[spambayes-dev] RE: Network checks

Sat Sep 20 22:23:26 EDT 2003

On Sat, 20 Sep 2003 20:13:10 -0400, Tim Peters wrote:

> [Sean R. Lynch]

> So far you sound determined to overrule your father's judgment about
> what he does and doesn't like.  In that case, spambayes may be the worst
> classifier available <wink>.

That's not the problem, and perhaps I wasn't explicit about what the real
problem is. Learning filters work well because there are large differences
between what computer geeks like us consider spam and ham, which you will
see if you feed *your* spam and ham through a Kohonen network. There is a
well-defined dividing line between them. However, if your ham looks a lot
like spam and vice-versa, there is no such clean dividing line, and the
thing just isn't going to be as good. So what I actually want to do is
give a suggestion to my father that something was sent by a spammer (i.e.
stick it in his quarantine folder until he starts releasing that sort of
mail from quarantine).

>> is to have a good filter to begin with.  SpamAssassin seems like it
>> would be reasonable, but if I'm gonna use SpamAssassin, why not use its
>> built-in Bayesian filter? The main reason I won't is that I really want
>> to use SpamAssassin's network checks, and IMHO it's bad netizenship to
>> run them more than once on the same message, and enough messages go to
>> multiple users on my server that I'd really like to run SA as a content
>> filter.
> 
> You could run SA as a rule-based content filter and disable its network
> checks.

I could, but half the reason I want SA is for the network checks, because
the network checks are something that are specifically not available to a
learning filter right now.

>> I think that Bayesian filters really need to include their training
>> time in performance analyses, rather than just comparing their ultimate
>> performance after being trained. The "best" of the Bayesian filters
>> seem to require the longest training times, and I don't really consider
>> this to be a good thing, because "training time" really translates to
>> both false positives and false negatives (an unsure is a false negative
>> as far as I'm concerned).
> 
> It's extremely dangerous to consider an unsure to be a false negative.

» **SOURCE DATA**:
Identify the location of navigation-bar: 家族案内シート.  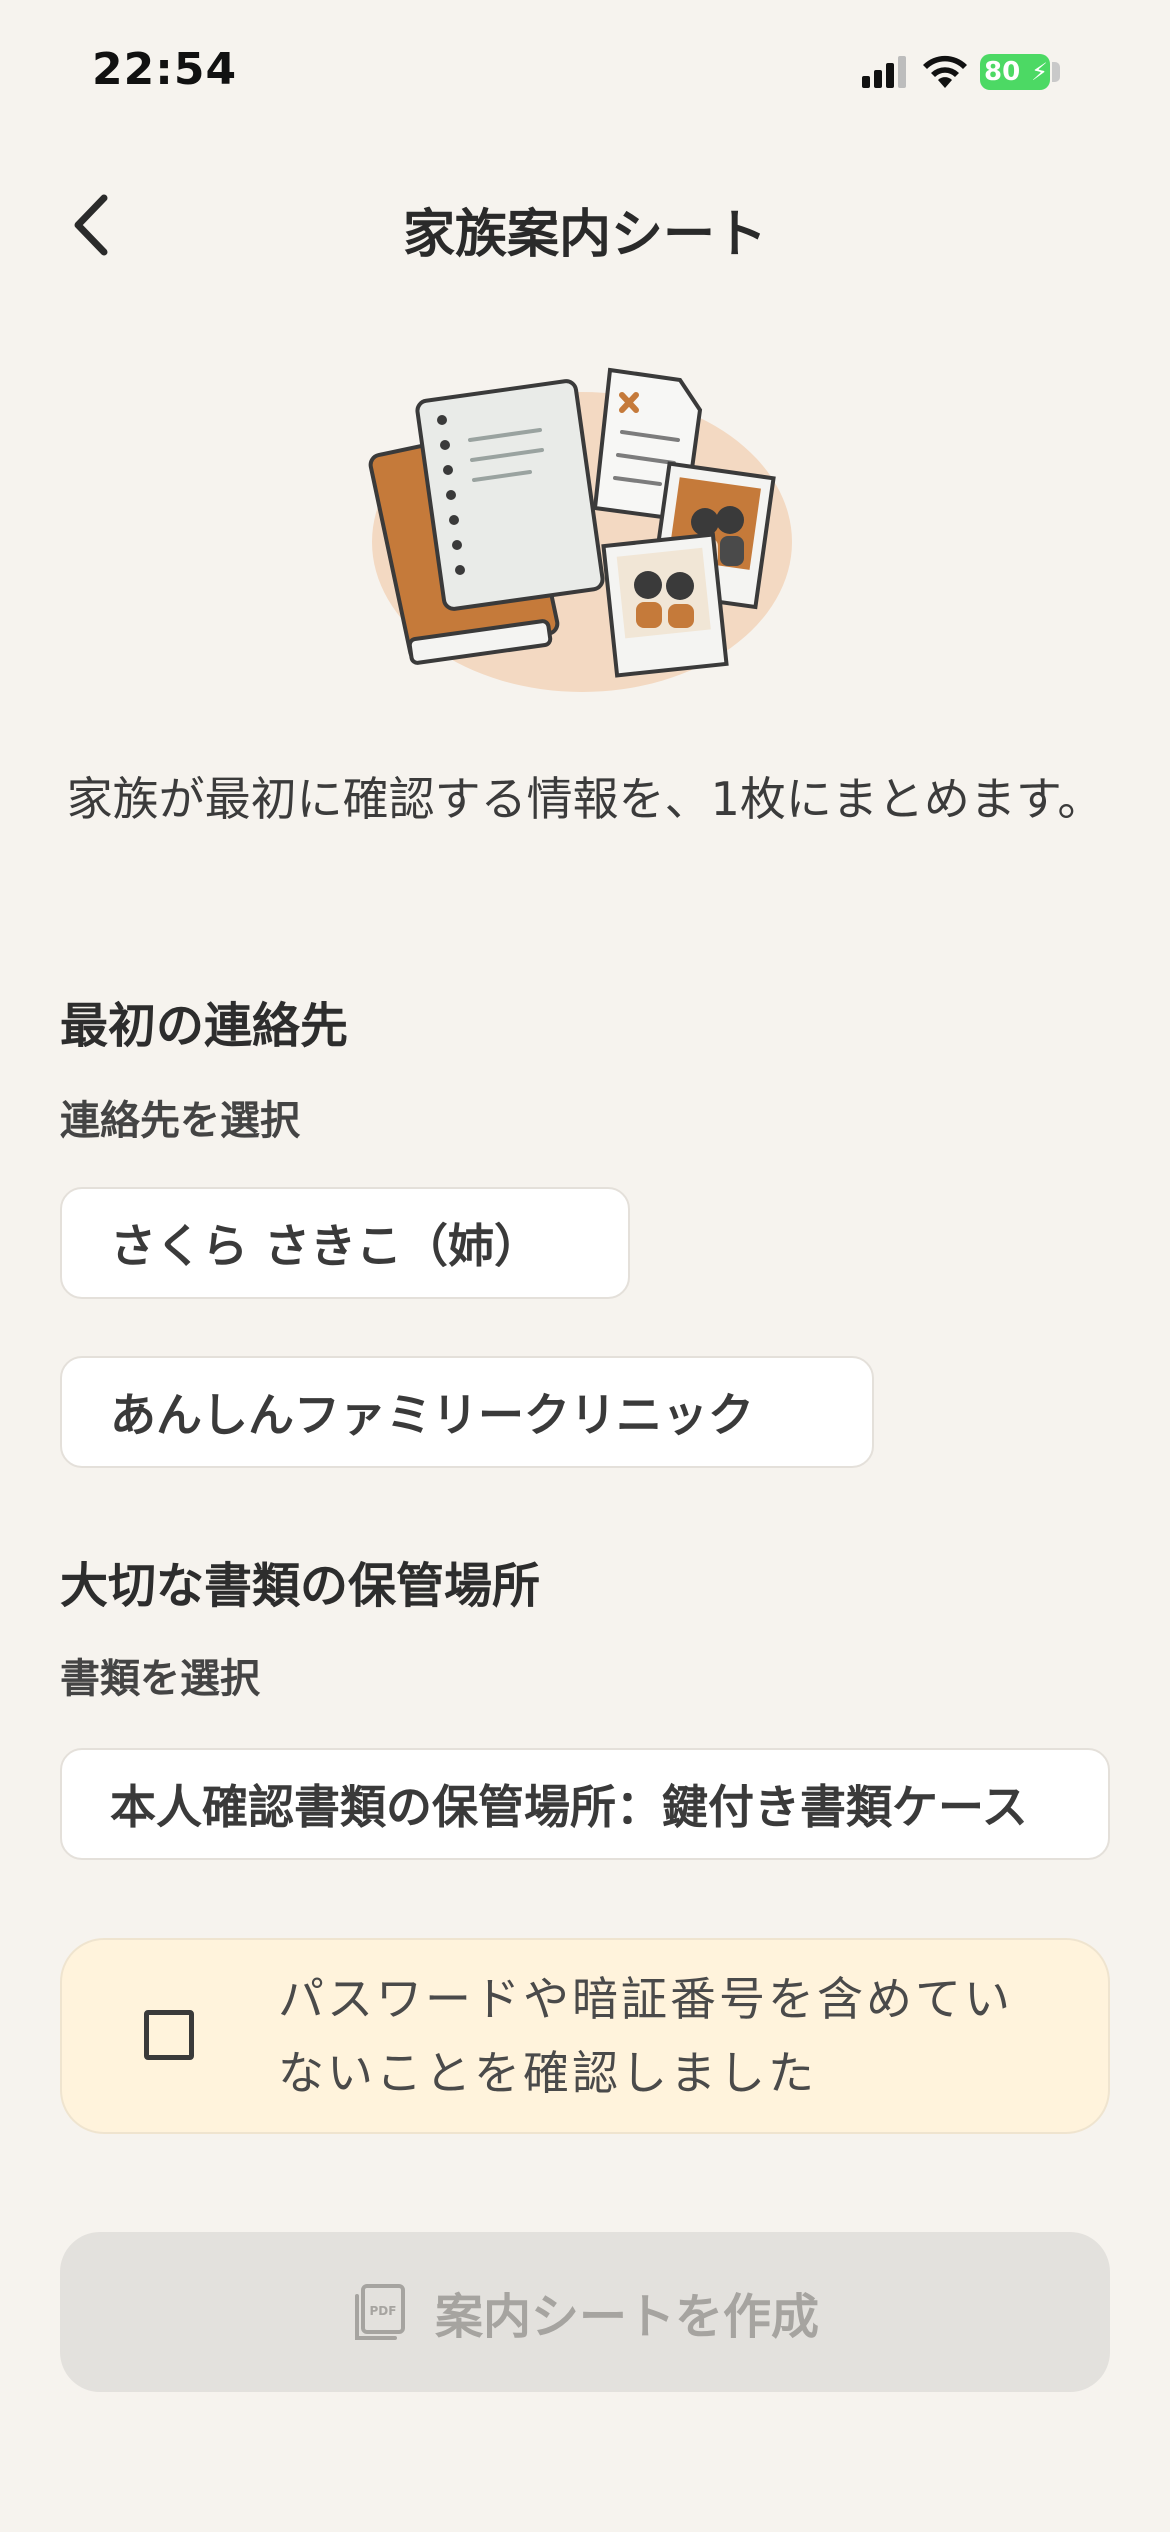
(585, 225).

» **COMPLETE THE FOLLOWING**:
A) In the network-checks thread, why does the writer want SpamAssassin specifically for its network checks?
B) Set down the stretch of the network-checks thread from "[spambayes-dev] RE: Network" through "classifier available <wink>.", word for word.

» **OUTPUTS BY TASK**:
A) Network checks are something that is specifically not available to a learning filter right now.

B)
[spambayes-dev] RE: Network checks

Sat Sep 20 22:23:26 EDT 2003

On Sat, 20 Sep 2003 20:13:10 -0400, Tim Peters wrote:

> [Sean R. Lynch]

> So far you sound determined to overrule your father's judgment about
> what he does and doesn't like.  In that case, spambayes may be the worst
> classifier available <wink>.